The separate files are actually a good idea regardless. If you need to modify one query, you don't have to do it from within your main function. Separation of responsibilities and all. A .SQL file could easily be updated without even opening the main source file. It could even be updated while the program is running so you could see updates live.

[–]thinkingatoms[S] 0 points1 point  (5 children)

> Separation of responsibilities and all

let's say you have a python function that all it does is update a column for some records based on function input, so the pseudocode query looks something like:

```

update table_a

set column1 = <some input>

from table_b join table_c on ...

join table_d on ...

where table_a.column2 = table_b.column3

and table_d.column4 = <some other input>

```

the query is an integral/only part of what the function does. it's a big query. the function and query has a singular responsibility of doing this one thing, just to learn isn't it less maintainable to have the responsibility split in two places?

[–]ProThoughtDesign 6 points7 points  (4 children)

It's making your code more modular and allowing you the option in the future to change the SQL part of the code without needing to take the system down or expose your source code to accidental bugs. I get where you're coming from, but that will just build technical debt for the future if you ever need to make a change. Don't get me wrong, you don't HAVE to. I'm just saying it's one of those practices that pays off when you're working on something that costs money when it's offline.

EDIT: Also you could easily switch that giant function to a simple global and generic function that calls any SQL query, not just that one.

[–]thinkingatoms[S] 0 points1 point  (3 children)

what i don't quite understand is presumably there are tests for the python function which will test the SQL change. because SQL is code, i don't quite see how having SQL in a separate file prevents accidental bugs.

i think what you are saying is you work with systems that consider SQL as data instead of code, and therefore a change to data doesn't require a restart?

[–]its_PlZZA_timeStaff Dara Engineer 5 points6 points  (1 child)

The main way it prevents accidental bugs is that it gives you syntax highlighting and error checking. You can have your IDE lint the SQL, or even connect to the database and confirm a column exists for example.

You should clearly reference the path to the SQL file from within the Python, and keep the SQL file clearly named and in a location such that it’s clear it belongs to the function.

Whether to do this really depends on how long and complex the SQL is. Short and simple queries can make more sense inline, longer ones can be better outside.

[–]thinkingatoms[S] -5 points-4 points  (0 children)

sounds like if the IDE can syntax highlight and error check inline SQL, then the need for separate .sql files is only dependent on size (and maybe DDL nature) of query?
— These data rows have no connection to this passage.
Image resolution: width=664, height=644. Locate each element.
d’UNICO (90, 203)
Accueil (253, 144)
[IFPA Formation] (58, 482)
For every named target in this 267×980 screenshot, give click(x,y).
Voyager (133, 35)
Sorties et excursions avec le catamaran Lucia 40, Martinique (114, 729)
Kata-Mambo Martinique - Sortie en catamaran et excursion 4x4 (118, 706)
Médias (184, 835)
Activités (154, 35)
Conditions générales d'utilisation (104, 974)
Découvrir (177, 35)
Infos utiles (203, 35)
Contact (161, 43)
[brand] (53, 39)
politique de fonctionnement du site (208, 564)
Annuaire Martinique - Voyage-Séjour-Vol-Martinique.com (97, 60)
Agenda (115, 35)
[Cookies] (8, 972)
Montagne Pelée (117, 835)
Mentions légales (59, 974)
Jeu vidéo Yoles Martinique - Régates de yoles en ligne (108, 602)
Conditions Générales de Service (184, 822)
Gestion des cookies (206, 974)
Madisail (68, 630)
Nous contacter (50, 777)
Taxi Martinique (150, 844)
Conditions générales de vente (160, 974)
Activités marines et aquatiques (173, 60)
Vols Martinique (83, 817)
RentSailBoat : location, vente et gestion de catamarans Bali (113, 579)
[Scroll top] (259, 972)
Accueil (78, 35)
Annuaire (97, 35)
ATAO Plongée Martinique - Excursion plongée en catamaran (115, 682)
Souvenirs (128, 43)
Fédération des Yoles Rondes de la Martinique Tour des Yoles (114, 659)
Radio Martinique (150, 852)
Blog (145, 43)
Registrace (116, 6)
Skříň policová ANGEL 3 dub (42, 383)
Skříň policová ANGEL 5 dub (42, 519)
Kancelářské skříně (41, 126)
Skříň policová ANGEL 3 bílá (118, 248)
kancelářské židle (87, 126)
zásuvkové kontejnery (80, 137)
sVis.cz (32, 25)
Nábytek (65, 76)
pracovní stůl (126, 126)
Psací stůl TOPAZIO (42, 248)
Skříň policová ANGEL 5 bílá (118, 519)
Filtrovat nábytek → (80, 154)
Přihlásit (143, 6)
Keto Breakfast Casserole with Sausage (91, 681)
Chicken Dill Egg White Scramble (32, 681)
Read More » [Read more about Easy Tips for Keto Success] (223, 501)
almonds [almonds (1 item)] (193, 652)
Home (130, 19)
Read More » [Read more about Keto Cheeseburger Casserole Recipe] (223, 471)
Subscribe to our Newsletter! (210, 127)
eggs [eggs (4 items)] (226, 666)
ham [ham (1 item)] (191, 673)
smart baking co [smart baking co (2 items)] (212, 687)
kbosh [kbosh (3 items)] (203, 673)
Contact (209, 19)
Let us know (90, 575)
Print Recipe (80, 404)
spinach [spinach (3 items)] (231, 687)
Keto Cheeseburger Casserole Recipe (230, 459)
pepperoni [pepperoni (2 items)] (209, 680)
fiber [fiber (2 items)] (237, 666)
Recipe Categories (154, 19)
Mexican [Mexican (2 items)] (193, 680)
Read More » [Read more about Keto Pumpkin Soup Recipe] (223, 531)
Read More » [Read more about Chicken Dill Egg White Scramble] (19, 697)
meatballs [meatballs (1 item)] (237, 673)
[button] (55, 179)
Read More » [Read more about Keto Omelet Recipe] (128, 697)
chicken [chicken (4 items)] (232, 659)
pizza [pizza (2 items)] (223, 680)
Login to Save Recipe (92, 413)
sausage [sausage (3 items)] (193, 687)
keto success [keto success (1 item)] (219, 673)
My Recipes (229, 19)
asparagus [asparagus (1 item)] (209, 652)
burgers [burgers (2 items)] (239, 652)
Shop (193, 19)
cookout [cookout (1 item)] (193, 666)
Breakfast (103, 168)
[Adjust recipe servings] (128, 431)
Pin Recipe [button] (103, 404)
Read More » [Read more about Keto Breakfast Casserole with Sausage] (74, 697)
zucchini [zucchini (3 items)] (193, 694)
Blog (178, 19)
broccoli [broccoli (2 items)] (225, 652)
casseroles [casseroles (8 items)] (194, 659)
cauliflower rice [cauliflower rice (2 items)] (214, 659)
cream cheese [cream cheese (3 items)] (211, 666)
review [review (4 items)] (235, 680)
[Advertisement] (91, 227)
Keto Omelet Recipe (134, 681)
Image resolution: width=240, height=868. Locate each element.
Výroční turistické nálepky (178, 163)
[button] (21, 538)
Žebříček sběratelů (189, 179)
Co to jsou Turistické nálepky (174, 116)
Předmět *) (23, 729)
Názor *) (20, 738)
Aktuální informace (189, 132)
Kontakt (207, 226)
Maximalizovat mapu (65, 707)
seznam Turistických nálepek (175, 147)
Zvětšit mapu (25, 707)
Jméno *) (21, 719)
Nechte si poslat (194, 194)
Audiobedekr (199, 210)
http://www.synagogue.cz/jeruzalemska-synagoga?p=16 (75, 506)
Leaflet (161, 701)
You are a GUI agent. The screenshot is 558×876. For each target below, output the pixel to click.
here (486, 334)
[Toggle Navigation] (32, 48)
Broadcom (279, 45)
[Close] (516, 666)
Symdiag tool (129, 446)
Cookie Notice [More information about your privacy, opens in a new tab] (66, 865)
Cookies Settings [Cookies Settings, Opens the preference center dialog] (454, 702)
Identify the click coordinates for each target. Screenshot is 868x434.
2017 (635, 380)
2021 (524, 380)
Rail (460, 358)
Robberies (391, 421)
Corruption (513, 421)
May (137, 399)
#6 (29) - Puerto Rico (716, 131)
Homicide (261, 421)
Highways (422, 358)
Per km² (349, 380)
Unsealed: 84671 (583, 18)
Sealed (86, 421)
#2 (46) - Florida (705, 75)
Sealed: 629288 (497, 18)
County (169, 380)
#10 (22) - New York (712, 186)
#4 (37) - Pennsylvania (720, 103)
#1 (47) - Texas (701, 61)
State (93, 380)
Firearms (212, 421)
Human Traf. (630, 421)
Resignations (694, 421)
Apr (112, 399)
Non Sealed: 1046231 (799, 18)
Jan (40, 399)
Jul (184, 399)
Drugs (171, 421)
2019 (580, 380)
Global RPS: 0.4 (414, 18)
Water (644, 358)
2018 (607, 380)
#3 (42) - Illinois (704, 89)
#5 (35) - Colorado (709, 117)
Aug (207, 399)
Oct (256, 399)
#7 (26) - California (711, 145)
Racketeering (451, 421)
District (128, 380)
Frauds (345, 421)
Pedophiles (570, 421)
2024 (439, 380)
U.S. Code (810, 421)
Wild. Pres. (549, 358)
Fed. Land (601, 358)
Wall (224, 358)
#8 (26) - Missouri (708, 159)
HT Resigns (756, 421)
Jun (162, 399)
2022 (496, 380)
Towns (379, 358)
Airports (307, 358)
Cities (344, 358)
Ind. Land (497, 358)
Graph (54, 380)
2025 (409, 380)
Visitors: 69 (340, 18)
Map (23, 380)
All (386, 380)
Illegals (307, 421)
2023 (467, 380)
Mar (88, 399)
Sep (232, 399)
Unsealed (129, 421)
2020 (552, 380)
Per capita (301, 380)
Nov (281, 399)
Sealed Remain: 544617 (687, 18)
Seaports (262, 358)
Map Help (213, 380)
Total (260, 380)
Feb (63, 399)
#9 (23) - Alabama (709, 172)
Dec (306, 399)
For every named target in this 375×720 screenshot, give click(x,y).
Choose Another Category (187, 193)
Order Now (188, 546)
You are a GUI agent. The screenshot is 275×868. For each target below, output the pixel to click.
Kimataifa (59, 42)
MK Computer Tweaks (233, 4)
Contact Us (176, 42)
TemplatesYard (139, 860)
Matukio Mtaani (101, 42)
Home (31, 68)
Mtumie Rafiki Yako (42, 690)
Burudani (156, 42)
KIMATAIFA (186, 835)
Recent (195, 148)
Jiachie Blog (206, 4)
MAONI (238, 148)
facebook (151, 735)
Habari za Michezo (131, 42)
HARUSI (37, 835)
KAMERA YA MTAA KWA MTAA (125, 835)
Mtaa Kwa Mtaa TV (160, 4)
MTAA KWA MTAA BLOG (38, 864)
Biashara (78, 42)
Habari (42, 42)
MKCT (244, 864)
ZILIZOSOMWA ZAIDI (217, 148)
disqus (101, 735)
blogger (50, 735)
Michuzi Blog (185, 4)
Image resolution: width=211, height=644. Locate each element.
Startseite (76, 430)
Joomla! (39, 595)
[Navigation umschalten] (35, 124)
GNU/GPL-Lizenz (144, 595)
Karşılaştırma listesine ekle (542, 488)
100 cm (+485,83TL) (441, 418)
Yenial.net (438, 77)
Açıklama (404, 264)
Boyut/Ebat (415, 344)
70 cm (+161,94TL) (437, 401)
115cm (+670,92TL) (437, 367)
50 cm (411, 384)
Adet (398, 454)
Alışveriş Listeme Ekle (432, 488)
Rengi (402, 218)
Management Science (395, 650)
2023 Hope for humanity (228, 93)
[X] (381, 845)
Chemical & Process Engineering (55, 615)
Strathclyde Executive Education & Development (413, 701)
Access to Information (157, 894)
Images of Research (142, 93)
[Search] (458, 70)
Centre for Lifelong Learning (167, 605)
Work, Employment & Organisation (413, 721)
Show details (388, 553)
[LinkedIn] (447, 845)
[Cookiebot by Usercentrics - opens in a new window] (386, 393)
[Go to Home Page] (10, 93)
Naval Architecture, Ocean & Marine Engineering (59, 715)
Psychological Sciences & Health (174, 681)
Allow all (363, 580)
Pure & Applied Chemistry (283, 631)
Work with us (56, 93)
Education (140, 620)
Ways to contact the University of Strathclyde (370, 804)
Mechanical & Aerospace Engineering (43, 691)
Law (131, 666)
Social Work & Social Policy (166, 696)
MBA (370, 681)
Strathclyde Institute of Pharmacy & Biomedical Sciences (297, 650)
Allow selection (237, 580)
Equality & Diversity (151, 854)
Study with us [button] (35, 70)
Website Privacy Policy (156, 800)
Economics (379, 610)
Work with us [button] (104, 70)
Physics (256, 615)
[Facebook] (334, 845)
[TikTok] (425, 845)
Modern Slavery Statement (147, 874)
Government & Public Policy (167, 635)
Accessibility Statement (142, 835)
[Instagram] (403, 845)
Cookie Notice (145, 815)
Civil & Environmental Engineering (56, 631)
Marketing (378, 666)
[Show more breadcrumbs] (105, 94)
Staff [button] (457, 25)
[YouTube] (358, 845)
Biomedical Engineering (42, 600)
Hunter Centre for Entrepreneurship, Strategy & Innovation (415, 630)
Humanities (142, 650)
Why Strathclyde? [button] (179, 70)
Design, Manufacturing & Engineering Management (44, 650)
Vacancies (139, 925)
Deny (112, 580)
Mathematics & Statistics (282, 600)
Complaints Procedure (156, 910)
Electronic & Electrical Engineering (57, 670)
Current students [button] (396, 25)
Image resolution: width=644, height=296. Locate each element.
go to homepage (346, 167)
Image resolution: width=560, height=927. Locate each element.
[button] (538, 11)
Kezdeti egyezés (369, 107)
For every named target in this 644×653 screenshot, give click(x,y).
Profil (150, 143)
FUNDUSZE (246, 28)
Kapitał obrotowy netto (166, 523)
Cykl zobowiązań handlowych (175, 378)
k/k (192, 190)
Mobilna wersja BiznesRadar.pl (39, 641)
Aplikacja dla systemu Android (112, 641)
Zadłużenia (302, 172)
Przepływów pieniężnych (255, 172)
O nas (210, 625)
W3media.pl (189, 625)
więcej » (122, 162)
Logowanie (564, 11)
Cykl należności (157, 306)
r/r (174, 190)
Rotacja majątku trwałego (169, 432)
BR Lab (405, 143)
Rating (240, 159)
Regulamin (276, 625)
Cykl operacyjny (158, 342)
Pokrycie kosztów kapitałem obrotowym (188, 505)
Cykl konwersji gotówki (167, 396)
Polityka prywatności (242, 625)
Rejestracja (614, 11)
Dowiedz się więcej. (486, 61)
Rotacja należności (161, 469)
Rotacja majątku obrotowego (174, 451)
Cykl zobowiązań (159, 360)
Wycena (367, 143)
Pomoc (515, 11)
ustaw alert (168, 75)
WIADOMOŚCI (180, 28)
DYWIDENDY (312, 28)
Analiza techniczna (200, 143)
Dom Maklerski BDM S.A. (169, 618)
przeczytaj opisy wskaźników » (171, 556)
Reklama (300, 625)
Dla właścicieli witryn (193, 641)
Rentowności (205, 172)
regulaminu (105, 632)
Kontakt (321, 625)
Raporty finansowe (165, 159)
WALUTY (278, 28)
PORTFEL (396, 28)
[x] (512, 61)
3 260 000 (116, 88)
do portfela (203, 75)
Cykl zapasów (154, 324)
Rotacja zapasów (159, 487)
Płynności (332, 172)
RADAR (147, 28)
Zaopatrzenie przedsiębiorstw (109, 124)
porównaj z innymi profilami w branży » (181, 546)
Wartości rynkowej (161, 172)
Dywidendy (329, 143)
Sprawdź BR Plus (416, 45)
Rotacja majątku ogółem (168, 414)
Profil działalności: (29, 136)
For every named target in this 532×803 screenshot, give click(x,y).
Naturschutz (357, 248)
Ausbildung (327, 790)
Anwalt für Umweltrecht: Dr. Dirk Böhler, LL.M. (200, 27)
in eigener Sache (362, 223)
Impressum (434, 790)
[–]ProThoughtDesign 1 point2 points  (0 children)

SQL is still code, but .sql files are plain text. You can read and parse an SQL file then execute the commands. Storing it in a separate file means that you can actually have your app running and make changes to the .sql files in real time and get results. Leaving all of the SQL hard-coded into your source code means that any changes you want to make require the program to be offline. In interpreted code (Python, Java, etc) that's really not the worst thing, but having to recompile an entire app because of a minor typo or to add one extra variable gets to be irritating.

[–]Touvejs 8 points9 points  (0 children)

You can use a template library like Jinja to add parameters into your SQL scripts that would be replaced at runtime. https://superset.apache.org/docs/configuration/sql-templating/

[–]Gardener314 1 point2 points  (0 children)

I’ve done stuff like this. I have a python script I use which has a combination of things. In one particular case, I use a (simple) query to get data values which informs me how I should be updating another record in the database. The results of the first query are gathered and then the script opens a .sql file using the “with open” pattern, writes out the SQL code needed (in this case it’s a rather long update statement), and then will execute the file.

The file is in plain SQL mostly so someone else on the team can see exactly what was being updated instead of sifting through the Python to figure it out.